No functionality changes.

Updates #70

Signed-off-by: Elias Naur <mail@eliasnaur.com>
2021-03-19 12:50:12 +01:00
Elias Naur 903ab1fb59 implement FillImage command and sRGB support
FillImage is like Fill, except that it takes its color from one or
more image atlases.

kernel4 uses a single image for non-Vulkan hosts, and the dynamic sized array
of image descriptors on Vulkan.

A previous version of this commit used textures. I think images are a better
choice for piet-gpu, for several reasons:

- Texture sampling, in particular textureGrad, is slow on lower spec devices
  such as Google Pixel. Texture sampling is particularly slow and difficult to
implement for CPU fallbacks.
- Texture sampling need more parameters, in particular the full u,v
  transformation matrix, leading to a large increase in the command size. Since
all commands use the same size, that memory penalty is paid by all scenes, not
just scenes with textures.
- It is unlikely that piet-gpu will support every kind of fill for every
  client, because each kind must be added to kernel4.

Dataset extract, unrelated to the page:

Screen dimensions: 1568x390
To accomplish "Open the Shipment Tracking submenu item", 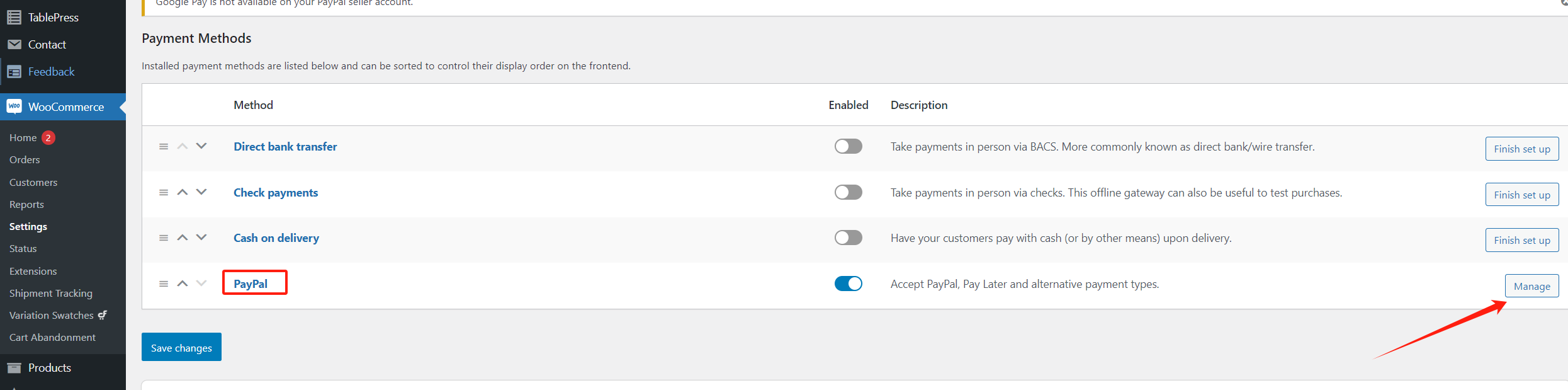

With FillImage, a client will prepare the image(s) in separate shader stages,
sampling and applying transformations and special effects as needed. Textures
that align with the output pixel grid can be used directly, without
pre-processing.

Note that the pre-processing step can run concurrently with the piet-gpu pipeline;
Only the last stage, kernel4, needs the images.

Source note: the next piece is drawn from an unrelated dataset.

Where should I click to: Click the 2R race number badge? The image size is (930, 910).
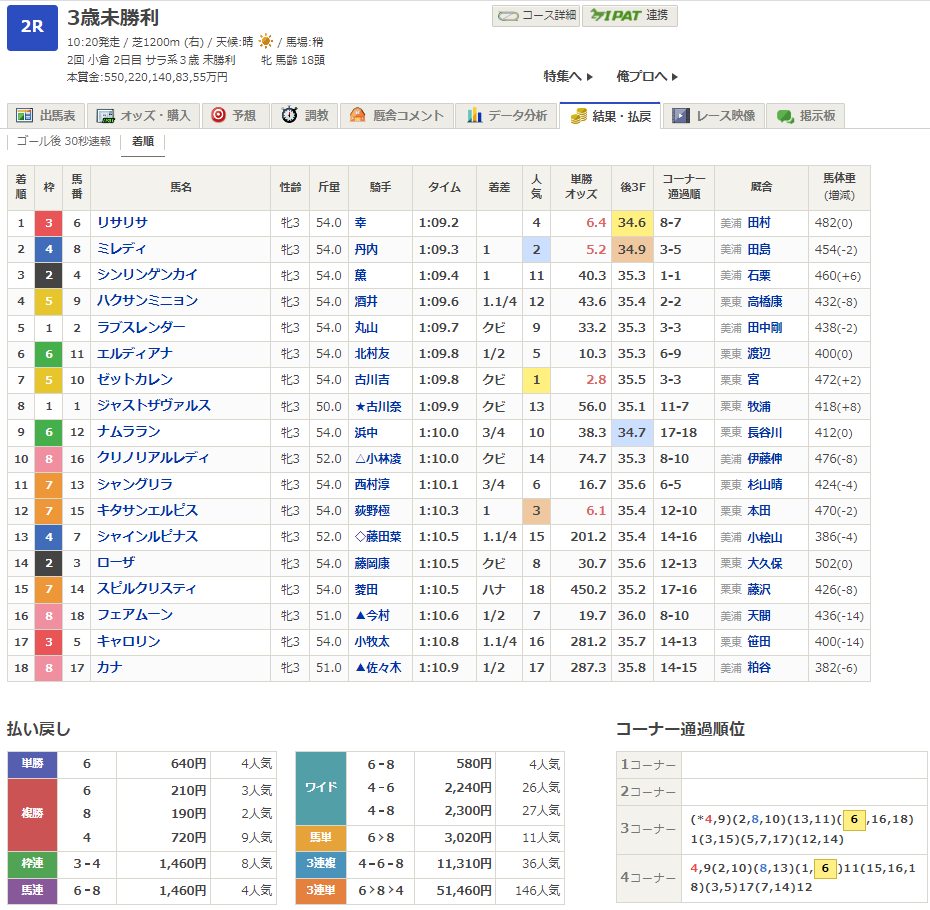[x=32, y=27]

Pre-processing most likely uses fixed function vertex/fragment programs,
which on some GPUs may run in parallel with piet-gpu's compute programs.

While here, fix a few validation errors:
- Explicitly enable EXT_descriptor_indexing, KHR_maintenance3,
  KHR_get_physical_device_properties2.
- Specify a vkDescriptorSetVariableDescriptorCountAllocateInfo for
  vkAllocateDescriptorSets. Otherwise, variable image2D arrays won't work (but
sampler2D arrays do, at least on my setup).

Updates #38

Signed-off-by: Elias Naur <mail@eliasnaur.com>
2021-03-19 12:50:12 +01:00
Elias Naur 07e07c7544 ensure consistent path segment transformation
As described in #62, the non-deterministic scene monoid may result in
slightly different transformations for path segments in an otherwise
closed path.

This change ensures consistent transformation across paths in three steps.

First, absolute transformations computed by the scene monoid is stored
along with path segments and annotated elements.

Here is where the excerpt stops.